Copy out the listing word for word, starting at its first line and ending after the line that contains "coord(155,64)".

### INPUT DATA

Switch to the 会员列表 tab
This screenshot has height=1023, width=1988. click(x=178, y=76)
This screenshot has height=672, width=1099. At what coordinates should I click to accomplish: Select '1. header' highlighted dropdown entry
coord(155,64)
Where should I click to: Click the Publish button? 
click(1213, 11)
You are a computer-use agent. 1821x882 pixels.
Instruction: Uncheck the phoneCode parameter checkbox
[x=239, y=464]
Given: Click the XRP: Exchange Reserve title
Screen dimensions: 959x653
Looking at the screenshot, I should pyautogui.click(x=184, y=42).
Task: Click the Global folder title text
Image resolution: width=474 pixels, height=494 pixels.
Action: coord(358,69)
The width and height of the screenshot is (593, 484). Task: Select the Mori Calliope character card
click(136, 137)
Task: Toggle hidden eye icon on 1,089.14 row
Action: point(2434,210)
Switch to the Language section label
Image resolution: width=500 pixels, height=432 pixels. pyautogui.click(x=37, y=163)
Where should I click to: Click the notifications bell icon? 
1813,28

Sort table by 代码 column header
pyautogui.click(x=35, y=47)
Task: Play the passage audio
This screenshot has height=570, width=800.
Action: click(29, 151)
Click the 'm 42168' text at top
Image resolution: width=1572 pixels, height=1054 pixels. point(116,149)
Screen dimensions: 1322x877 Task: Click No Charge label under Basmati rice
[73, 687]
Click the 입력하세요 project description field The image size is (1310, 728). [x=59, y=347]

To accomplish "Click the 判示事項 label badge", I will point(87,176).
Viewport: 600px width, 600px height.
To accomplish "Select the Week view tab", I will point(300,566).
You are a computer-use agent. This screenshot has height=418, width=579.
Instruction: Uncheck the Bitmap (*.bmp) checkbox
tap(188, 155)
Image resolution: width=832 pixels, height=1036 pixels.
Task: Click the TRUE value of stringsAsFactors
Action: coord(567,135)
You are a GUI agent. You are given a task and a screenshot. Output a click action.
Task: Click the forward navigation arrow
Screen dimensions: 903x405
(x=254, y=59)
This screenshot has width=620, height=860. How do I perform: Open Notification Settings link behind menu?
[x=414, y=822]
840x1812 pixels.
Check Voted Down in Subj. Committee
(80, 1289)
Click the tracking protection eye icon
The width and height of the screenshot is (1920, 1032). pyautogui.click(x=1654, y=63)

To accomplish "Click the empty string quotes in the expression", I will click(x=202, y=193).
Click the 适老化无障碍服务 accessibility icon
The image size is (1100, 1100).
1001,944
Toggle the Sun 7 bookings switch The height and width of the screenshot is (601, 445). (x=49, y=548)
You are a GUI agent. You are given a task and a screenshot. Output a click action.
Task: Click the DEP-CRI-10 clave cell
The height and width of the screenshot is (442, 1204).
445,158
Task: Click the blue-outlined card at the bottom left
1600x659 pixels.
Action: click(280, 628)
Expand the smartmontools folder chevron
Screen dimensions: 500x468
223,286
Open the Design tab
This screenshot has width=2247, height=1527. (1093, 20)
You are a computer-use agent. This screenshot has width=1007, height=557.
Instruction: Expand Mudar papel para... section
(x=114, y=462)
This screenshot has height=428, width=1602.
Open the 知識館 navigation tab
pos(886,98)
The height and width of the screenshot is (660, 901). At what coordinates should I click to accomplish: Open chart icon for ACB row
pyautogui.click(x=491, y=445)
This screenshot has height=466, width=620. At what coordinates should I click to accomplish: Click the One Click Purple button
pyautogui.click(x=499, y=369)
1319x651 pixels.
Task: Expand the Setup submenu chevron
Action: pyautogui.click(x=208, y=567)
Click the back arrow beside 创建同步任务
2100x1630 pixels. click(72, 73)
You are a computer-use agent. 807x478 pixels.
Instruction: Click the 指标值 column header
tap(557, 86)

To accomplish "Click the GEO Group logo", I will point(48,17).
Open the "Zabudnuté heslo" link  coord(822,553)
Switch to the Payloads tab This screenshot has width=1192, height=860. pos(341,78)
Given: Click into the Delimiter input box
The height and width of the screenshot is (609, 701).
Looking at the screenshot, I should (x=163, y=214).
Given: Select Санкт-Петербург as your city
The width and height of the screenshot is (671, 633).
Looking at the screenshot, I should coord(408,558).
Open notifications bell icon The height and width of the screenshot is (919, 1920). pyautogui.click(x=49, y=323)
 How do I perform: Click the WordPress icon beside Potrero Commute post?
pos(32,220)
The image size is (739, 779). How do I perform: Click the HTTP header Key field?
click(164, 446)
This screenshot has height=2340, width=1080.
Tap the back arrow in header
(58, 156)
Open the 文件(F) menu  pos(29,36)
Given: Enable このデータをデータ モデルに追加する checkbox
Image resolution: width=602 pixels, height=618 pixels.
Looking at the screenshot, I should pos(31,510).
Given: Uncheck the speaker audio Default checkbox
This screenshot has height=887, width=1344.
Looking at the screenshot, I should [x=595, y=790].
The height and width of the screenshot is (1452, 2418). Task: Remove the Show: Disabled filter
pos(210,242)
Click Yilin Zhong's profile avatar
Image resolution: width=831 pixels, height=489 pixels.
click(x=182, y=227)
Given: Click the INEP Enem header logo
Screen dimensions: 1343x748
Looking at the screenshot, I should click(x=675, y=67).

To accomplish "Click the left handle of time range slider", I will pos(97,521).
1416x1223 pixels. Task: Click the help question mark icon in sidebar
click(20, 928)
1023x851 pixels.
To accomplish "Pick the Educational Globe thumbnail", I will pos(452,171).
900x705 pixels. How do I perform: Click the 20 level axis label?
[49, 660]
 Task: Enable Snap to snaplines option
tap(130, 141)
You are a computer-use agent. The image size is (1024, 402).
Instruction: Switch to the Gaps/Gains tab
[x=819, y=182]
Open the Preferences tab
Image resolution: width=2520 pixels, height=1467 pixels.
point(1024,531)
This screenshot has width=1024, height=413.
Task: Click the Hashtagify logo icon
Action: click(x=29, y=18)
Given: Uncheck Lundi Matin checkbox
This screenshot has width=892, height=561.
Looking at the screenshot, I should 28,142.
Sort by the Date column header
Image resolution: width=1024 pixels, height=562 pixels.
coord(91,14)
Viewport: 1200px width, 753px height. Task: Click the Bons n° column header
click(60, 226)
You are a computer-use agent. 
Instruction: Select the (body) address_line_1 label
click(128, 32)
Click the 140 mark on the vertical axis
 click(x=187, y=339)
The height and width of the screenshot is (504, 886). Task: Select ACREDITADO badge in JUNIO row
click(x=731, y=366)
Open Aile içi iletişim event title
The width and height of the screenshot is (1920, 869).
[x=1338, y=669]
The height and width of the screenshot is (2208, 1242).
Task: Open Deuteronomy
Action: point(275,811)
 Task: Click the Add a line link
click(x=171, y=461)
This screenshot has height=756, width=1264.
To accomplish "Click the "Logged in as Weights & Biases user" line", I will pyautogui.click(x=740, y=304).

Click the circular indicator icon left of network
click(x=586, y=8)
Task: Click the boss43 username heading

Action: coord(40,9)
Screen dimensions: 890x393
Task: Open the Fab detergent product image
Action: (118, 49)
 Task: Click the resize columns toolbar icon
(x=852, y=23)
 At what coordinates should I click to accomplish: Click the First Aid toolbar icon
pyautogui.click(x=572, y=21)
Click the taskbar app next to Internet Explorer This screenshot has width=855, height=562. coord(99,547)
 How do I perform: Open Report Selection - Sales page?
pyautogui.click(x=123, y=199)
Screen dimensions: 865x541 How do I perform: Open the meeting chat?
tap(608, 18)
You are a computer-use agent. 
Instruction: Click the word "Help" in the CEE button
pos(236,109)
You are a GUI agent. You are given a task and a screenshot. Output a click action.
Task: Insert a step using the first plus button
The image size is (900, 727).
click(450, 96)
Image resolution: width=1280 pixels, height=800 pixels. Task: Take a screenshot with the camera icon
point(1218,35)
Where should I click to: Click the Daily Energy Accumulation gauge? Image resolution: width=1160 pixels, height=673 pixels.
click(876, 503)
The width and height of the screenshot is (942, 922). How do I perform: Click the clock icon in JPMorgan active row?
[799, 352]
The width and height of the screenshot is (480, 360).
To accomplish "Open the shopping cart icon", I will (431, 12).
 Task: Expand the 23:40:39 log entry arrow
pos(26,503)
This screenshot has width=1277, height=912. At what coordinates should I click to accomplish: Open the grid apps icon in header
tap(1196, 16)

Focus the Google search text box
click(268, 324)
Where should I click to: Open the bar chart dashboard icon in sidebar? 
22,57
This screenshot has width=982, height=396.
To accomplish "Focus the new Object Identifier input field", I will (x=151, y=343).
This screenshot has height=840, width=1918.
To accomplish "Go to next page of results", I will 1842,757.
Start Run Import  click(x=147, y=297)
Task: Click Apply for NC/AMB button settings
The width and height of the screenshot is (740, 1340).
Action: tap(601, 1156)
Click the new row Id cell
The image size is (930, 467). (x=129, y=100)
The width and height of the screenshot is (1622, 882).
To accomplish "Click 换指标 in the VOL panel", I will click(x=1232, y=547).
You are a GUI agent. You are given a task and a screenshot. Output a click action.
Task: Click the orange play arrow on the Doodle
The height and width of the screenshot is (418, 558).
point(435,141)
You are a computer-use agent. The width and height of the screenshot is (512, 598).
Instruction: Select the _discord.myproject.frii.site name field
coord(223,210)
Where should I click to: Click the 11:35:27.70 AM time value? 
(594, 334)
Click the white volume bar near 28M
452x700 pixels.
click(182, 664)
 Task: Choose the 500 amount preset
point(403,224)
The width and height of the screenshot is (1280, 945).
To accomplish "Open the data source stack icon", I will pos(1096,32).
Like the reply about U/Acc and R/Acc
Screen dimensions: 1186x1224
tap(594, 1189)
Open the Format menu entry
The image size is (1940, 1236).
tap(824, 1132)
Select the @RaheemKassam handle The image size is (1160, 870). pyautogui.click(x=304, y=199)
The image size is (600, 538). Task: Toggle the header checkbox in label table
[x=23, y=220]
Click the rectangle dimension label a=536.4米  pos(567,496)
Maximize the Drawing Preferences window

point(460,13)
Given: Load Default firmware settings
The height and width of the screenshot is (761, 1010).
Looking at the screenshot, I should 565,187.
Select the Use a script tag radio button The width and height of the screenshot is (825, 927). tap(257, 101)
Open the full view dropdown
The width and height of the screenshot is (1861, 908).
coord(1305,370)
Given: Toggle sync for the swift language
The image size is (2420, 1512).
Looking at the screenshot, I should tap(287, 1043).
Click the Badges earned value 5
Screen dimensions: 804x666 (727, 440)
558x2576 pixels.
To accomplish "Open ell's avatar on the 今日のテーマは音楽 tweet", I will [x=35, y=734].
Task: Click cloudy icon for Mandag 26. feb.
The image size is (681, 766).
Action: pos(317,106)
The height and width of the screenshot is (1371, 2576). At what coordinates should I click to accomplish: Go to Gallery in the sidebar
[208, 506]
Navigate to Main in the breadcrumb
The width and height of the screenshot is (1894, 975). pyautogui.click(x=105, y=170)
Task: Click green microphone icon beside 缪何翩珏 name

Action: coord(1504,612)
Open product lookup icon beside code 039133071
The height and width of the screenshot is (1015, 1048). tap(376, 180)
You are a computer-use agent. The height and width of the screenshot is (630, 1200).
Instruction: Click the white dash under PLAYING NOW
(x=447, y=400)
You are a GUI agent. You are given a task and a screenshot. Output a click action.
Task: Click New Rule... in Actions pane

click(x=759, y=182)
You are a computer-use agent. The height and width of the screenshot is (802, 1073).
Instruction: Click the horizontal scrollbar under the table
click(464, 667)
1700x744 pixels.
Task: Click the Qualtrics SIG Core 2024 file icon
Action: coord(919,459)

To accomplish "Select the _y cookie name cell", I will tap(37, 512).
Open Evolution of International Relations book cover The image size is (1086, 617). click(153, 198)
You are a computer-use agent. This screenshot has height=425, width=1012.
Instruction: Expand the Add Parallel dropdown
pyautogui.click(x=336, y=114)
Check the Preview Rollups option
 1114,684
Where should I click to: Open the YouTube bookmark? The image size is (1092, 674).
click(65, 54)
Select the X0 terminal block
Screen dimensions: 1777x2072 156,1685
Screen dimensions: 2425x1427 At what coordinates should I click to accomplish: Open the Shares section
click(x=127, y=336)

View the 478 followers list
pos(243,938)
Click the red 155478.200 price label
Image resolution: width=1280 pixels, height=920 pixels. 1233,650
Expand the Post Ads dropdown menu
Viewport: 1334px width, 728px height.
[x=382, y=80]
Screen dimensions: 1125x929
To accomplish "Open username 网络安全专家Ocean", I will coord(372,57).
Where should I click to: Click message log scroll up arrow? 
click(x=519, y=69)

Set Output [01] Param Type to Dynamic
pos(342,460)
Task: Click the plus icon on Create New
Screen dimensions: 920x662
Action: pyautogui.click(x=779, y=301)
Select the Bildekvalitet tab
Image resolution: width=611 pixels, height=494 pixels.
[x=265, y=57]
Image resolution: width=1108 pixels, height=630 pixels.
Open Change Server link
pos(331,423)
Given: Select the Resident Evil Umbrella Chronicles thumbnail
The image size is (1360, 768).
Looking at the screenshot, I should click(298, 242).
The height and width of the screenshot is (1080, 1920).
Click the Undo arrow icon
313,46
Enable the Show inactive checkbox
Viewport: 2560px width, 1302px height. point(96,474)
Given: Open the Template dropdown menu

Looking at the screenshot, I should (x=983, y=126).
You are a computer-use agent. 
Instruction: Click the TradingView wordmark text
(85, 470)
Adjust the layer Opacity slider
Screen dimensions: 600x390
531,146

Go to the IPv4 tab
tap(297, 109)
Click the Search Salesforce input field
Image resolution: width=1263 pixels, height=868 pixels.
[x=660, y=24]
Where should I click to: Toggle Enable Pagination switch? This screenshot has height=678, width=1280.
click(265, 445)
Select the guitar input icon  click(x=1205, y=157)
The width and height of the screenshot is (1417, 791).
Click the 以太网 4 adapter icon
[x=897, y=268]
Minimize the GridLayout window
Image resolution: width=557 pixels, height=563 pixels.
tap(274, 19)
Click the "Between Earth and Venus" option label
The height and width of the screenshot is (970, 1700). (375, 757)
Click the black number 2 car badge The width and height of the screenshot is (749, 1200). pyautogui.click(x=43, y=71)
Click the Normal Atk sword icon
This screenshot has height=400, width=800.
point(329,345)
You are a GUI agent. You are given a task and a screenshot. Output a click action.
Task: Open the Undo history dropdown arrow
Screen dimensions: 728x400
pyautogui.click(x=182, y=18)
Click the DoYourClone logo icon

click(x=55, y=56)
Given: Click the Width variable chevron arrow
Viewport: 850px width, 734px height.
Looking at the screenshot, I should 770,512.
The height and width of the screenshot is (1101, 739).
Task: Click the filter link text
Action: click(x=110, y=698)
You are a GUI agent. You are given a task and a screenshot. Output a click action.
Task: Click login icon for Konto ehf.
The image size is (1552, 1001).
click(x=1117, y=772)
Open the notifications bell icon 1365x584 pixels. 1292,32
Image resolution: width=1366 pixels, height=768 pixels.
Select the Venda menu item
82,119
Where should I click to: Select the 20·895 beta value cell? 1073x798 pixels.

######

## SOLUTION FOR THIS EXERCISE
Switch to the 会员列表 tab
This screenshot has height=1023, width=1988. click(x=178, y=76)
This screenshot has height=672, width=1099. At what coordinates should I click to accomplish: Select '1. header' highlighted dropdown entry
coord(155,64)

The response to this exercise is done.